Please copy the data word for word, beginning at the line that contains "Click the Register" and stopping after the line that contains "Image resolution: width=776".
══════
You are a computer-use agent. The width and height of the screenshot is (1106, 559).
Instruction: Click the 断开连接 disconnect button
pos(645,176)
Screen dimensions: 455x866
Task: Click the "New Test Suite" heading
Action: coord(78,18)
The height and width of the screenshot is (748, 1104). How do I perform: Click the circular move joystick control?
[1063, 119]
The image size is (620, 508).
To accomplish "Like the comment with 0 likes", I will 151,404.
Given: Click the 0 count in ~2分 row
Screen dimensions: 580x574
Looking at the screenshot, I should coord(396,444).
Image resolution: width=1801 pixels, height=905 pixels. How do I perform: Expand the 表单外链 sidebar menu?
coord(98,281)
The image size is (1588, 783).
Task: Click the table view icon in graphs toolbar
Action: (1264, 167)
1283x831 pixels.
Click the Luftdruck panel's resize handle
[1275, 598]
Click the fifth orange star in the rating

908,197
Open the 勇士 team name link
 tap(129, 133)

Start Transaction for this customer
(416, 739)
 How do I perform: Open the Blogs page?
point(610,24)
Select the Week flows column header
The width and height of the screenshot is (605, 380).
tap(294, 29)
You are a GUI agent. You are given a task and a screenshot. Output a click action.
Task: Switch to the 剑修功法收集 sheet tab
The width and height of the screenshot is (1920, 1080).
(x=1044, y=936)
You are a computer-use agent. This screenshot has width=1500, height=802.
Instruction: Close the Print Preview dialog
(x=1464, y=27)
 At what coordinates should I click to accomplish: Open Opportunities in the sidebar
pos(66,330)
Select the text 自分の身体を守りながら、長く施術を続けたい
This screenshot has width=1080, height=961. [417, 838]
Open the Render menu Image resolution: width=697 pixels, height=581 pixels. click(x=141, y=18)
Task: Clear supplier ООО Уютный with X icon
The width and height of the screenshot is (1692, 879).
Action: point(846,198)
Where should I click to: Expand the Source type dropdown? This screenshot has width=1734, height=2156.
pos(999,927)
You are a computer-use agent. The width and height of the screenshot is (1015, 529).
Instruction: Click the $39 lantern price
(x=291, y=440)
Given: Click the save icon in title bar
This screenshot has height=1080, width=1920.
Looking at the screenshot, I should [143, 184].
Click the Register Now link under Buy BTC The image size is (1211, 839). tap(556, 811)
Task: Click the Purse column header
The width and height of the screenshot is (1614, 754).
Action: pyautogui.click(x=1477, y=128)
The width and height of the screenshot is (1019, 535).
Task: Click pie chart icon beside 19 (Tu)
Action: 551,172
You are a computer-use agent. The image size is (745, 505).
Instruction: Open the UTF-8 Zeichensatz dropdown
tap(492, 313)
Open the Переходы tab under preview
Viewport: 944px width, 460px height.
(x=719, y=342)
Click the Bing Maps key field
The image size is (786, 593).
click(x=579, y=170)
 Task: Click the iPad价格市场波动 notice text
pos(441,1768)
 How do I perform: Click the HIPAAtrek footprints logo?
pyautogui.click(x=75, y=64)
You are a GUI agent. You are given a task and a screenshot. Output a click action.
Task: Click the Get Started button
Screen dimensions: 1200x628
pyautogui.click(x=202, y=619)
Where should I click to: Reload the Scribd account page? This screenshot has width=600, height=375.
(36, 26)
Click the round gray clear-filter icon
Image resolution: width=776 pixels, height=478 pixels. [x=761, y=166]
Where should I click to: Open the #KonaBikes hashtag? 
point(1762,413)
══════
● **RESPONSE FOR THIS EXERCISE**
Click the Register Now link under Buy BTC The image size is (1211, 839). tap(556, 811)
Task: Click the Purse column header
The width and height of the screenshot is (1614, 754).
Action: pyautogui.click(x=1477, y=128)
The width and height of the screenshot is (1019, 535).
Task: Click pie chart icon beside 19 (Tu)
Action: 551,172
You are a computer-use agent. The image size is (745, 505).
Instruction: Open the UTF-8 Zeichensatz dropdown
tap(492, 313)
Open the Переходы tab under preview
Viewport: 944px width, 460px height.
(x=719, y=342)
Click the Bing Maps key field
The image size is (786, 593).
click(x=579, y=170)
 Task: Click the iPad价格市场波动 notice text
pos(441,1768)
 How do I perform: Click the HIPAAtrek footprints logo?
pyautogui.click(x=75, y=64)
You are a GUI agent. You are given a task and a screenshot. Output a click action.
Task: Click the Get Started button
Screen dimensions: 1200x628
pyautogui.click(x=202, y=619)
Where should I click to: Reload the Scribd account page? This screenshot has width=600, height=375.
(36, 26)
Click the round gray clear-filter icon
Image resolution: width=776 pixels, height=478 pixels. [x=761, y=166]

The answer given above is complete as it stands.